Nanoparticle-driven systems for tunable local pain relief
Boston Children'S Hospital, Boston MA
Investigators
Linked publications, trials & patents
Abstract
Summary The study of drug delivery systems for prolonged or triggerable local anesthesia invariably involves measuring the release of drugs into fluids, in vitro and in vivo. In both cases, but particularly in vivo, the drugs may be present at very low concentrations ? too low to be detected by chromatographic means. Also in both cases, the drugs of interest may be present with other compounds that can confound the detection and quantitation of the drug. This problem is commonly overcome with liquid chromatography-mass spectrometry (LC-MS). LC- MS is also useful for chemical reaction monitoring in real time to determine whether we obtain the desired product for sustained and/or triggered release systems and to optimize the chemical synthesis routes.
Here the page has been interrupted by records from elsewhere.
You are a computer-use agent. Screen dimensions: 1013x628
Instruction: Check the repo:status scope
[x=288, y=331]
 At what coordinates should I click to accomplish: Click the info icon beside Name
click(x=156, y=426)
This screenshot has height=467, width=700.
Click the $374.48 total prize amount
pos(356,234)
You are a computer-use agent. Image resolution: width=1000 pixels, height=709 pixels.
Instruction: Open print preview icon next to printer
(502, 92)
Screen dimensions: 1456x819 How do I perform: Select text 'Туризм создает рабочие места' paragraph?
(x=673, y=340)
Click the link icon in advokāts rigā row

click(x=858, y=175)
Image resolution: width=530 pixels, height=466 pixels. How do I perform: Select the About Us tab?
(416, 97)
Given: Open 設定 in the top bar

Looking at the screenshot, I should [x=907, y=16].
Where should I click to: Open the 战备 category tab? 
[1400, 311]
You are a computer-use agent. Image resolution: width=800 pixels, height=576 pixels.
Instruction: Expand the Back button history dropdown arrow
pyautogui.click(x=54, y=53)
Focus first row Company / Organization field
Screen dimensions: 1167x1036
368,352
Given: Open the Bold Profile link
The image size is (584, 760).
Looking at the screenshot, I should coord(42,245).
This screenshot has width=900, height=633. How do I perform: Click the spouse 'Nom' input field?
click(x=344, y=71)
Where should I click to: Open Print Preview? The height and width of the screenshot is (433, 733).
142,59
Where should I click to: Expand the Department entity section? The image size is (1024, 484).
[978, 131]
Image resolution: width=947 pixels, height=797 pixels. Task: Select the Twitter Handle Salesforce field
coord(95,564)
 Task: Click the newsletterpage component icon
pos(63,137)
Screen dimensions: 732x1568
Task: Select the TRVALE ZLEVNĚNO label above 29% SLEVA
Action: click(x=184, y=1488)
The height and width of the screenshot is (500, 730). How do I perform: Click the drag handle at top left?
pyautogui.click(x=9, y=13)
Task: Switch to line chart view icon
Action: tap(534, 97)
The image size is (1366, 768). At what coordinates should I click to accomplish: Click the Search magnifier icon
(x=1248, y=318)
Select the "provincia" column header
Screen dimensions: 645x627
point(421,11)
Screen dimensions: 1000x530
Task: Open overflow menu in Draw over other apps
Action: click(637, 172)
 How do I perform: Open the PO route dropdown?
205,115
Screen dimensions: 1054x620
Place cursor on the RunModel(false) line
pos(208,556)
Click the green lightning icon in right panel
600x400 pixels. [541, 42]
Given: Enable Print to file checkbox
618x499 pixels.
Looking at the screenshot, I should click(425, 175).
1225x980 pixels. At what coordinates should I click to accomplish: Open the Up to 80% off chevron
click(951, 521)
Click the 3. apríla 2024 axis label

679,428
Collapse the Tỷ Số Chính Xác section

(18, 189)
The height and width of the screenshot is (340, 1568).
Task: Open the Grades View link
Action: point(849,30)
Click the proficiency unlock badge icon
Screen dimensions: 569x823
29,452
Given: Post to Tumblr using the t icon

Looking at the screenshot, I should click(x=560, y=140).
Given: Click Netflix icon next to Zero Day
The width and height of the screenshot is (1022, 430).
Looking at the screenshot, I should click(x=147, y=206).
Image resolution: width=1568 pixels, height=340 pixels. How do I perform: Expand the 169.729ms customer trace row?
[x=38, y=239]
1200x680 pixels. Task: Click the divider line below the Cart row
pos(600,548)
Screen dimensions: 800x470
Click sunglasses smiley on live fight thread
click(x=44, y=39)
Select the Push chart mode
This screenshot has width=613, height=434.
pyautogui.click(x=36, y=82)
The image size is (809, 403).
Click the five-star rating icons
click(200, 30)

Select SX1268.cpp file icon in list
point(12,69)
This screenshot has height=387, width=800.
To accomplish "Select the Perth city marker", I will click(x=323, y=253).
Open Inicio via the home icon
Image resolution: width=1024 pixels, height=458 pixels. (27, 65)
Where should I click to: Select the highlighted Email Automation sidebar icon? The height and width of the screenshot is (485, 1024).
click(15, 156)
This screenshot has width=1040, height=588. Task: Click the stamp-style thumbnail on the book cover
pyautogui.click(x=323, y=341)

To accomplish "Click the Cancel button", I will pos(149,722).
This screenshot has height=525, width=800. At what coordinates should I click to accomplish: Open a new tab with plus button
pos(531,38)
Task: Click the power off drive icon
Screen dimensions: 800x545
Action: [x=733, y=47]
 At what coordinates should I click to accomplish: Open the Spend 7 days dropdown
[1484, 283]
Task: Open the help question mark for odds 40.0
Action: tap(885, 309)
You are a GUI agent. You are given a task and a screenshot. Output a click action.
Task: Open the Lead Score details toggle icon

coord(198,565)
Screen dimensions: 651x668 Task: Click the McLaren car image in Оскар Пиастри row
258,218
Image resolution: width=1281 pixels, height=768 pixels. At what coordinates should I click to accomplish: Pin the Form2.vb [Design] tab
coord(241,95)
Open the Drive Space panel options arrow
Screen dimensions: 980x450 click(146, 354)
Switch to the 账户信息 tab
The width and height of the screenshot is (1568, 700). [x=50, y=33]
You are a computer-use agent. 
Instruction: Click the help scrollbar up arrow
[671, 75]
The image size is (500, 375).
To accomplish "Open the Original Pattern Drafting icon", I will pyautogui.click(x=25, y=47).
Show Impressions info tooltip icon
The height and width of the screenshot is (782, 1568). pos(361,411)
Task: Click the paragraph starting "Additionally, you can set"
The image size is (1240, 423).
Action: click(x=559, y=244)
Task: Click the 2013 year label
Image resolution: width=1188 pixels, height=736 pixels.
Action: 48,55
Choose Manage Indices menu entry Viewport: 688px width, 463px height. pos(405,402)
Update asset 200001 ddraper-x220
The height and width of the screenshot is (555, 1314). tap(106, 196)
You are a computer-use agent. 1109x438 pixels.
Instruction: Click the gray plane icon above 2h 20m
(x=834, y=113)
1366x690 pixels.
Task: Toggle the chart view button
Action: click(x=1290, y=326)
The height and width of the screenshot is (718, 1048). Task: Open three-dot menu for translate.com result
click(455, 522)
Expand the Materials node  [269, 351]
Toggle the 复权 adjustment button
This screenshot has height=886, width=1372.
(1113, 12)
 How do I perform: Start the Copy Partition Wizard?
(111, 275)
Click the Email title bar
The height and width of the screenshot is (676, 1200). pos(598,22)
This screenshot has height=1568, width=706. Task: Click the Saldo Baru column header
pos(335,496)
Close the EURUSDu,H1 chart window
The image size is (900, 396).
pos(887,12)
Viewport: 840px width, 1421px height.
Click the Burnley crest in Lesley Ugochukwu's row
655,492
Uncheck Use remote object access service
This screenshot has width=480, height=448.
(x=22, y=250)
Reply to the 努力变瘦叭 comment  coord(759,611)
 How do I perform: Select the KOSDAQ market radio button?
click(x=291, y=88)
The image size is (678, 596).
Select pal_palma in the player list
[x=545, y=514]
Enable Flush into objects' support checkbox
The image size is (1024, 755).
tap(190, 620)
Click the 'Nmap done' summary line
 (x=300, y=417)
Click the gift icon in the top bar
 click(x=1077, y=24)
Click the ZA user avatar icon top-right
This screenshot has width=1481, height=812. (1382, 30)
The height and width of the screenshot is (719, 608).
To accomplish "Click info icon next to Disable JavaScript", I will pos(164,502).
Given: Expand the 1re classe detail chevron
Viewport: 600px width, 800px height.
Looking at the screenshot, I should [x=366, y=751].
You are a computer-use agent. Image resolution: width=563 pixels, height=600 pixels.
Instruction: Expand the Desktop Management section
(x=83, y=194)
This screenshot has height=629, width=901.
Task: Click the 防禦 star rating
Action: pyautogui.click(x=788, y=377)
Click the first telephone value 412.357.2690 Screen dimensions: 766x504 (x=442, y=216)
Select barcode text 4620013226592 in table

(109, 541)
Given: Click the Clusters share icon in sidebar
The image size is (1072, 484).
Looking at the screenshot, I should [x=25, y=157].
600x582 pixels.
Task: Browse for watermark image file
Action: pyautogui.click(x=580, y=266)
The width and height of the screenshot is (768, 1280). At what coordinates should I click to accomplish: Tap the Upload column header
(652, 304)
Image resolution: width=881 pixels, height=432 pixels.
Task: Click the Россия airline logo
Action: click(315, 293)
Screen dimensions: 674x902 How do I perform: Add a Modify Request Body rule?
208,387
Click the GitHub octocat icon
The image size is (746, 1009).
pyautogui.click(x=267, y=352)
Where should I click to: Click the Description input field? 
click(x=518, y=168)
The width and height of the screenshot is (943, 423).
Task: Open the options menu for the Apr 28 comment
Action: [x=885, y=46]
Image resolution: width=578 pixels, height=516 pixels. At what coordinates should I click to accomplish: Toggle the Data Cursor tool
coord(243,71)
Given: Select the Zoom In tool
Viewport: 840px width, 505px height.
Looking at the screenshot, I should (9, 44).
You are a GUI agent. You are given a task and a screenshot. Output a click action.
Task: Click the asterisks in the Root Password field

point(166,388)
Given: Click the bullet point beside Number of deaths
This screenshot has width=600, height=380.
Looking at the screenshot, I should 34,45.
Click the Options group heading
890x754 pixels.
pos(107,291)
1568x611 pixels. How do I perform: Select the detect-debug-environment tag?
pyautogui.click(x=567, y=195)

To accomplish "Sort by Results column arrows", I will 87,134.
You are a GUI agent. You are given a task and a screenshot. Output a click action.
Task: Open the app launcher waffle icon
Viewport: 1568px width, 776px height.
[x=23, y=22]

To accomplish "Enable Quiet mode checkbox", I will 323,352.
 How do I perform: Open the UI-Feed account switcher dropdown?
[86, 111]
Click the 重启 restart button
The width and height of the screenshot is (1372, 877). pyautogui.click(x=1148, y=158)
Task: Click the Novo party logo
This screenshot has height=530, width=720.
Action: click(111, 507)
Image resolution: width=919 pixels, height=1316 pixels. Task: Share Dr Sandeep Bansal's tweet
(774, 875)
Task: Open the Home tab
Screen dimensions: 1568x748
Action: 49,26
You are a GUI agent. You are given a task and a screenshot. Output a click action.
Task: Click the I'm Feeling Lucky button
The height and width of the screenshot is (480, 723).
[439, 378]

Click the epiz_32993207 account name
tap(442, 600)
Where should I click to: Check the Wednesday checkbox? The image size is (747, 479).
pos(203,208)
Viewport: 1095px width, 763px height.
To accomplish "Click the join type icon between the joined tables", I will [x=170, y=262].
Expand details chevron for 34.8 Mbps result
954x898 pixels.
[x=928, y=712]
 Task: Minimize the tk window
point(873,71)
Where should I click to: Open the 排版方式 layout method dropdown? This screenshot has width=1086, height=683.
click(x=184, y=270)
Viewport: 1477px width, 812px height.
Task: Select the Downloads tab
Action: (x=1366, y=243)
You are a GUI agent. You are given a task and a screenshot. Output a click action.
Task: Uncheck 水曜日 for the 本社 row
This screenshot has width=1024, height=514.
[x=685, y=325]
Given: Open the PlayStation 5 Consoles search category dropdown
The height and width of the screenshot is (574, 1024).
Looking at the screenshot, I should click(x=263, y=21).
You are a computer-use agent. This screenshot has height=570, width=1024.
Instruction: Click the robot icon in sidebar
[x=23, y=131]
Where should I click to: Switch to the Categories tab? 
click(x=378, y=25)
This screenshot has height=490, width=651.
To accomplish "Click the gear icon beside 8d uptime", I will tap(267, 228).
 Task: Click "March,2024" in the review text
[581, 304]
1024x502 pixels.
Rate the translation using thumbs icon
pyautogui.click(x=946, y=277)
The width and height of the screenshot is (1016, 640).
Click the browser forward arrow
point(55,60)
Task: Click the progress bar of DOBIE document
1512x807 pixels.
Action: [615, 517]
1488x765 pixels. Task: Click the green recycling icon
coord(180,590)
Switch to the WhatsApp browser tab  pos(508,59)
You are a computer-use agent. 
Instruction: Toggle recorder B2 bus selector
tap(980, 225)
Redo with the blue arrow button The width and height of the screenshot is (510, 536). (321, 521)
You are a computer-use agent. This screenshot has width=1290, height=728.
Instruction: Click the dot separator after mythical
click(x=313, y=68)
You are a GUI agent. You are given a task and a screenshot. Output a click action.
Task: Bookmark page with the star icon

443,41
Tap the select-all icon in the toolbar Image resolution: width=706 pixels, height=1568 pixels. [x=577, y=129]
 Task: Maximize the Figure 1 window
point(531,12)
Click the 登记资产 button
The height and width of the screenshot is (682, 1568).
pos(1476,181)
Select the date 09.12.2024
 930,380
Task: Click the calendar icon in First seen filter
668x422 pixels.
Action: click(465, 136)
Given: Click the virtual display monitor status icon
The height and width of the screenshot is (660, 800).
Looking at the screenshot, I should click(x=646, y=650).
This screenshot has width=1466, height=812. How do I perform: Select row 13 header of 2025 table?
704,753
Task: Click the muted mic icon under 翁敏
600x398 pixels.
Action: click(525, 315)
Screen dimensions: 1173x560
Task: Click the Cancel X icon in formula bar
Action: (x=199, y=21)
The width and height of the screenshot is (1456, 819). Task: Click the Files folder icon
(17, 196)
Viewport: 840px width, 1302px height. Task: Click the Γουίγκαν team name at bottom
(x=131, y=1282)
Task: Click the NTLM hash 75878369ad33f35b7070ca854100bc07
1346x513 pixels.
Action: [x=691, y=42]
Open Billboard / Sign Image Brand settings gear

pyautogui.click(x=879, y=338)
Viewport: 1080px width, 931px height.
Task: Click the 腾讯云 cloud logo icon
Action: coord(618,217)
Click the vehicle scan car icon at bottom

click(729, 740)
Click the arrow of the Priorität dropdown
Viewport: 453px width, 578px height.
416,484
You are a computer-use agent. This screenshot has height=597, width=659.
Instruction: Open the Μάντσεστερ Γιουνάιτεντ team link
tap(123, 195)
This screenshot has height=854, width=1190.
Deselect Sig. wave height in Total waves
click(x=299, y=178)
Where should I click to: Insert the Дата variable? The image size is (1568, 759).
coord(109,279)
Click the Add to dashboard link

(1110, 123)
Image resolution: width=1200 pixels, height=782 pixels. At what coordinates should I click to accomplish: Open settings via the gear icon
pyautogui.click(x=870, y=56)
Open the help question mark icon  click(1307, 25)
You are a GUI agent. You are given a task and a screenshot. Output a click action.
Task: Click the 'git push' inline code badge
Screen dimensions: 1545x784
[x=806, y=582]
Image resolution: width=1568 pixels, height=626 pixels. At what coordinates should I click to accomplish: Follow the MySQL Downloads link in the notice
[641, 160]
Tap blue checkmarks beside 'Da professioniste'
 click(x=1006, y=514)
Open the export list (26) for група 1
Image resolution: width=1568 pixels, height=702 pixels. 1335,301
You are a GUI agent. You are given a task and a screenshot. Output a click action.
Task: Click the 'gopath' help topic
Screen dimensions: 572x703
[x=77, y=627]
LC-MS is a technique that we have frequently used in our research funded by NIGMS. Access to LC-MS has been a serious bottleneck to our research since there is only one at our institution and it is heavily oversubscribed. Using other institutions' LC-MS is costly, time- consuming (travel), suboptimal for sample stability, and impractical for real time reaction monitoring. We are therefore applying for an administrative supplement to purchase an LC-MS for our lab.